被告の体調考慮、コロナも影響…京アニ事件、1年5カ月で起訴

 京都アニメーション放火殺人事件は発生から約1年5カ月で青葉真司被告(42)の起訴に至った。重大なやけどを負った被告は命の危険もあり、新型コロナウイルス感染への警戒をしながら、捜査当局は体調面を考慮した慎重な調べを実施。被告には精神疾患での通院歴があり、一方的な恨みを募らせたとされる動機に不可解な点もあることから、鑑定留置期間も約半年間を確保した。ある捜査関係者は「最大限の捜査や取り調べを尽くしてきた」と自信を示す。

 「発生から起訴までかなりの月日がかかったが、最大の要因は本人の回復を待ったことにある。新型コロナの感染拡大も少なからず影響した」。ある捜査関係者はこう話す。

 京都府警は5月、やけどの影響で寝たきり状態となっている青葉被告を逮捕。刑事訴訟法では証拠隠滅や逃亡の恐れがある場合に容疑者を逮捕できると定めており、逮捕を疑問視する声もあったが、「第三者と連絡を取って供述が汚染される可能性もある」(捜査幹部)と逮捕を決断した。

 青葉被告は「ガソリンを使えば多くの人を殺害できると思った」とする一方、「(犠牲者は)2人ぐらいだと思っていた」とも供述しているといい、ちぐはぐな面もうかがえる。京都地検は慎重を期すため鑑定留置期間を延長して事件当時の精神状態を調べた結果、刑事責任能力が問えると判断したようだ。

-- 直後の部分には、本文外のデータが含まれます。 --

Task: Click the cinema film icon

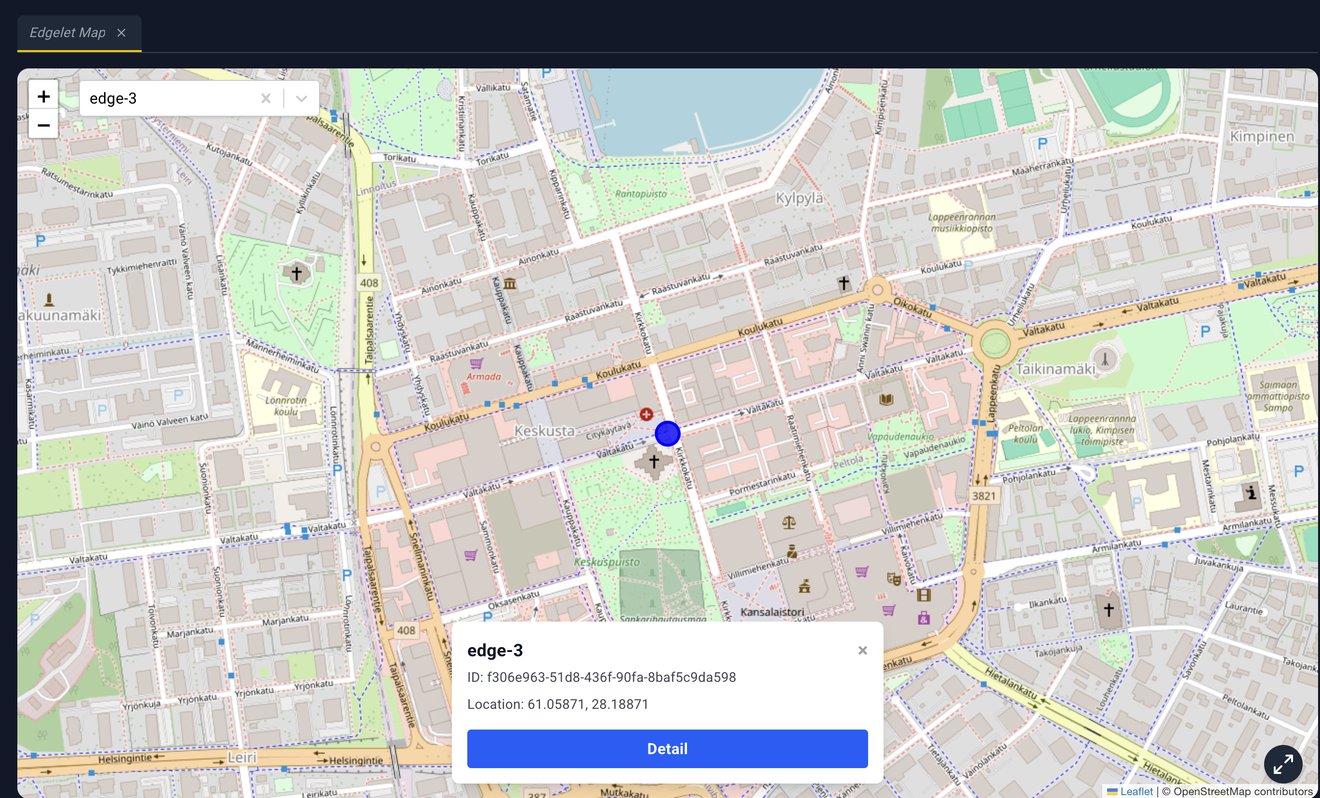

 今後は裁判員裁判に向け、裁判官と検察側、弁護側が立証内容を確認し争点を絞る公判前整理手続きが始まるが、犠牲者らの人数は多く、責任能力の有無や程度も争点になるとみられ、長期化が予想される。

 刑事事件に詳しい宮崎純一弁護士(京都弁護士会)は「一般的に証拠の量が多く、責任能力の有無が争われる事件は手続きが長期化する傾向にある。前例のない事件でどれほどの期間になるか読めないが、長期化するのは間違いない」と指摘する。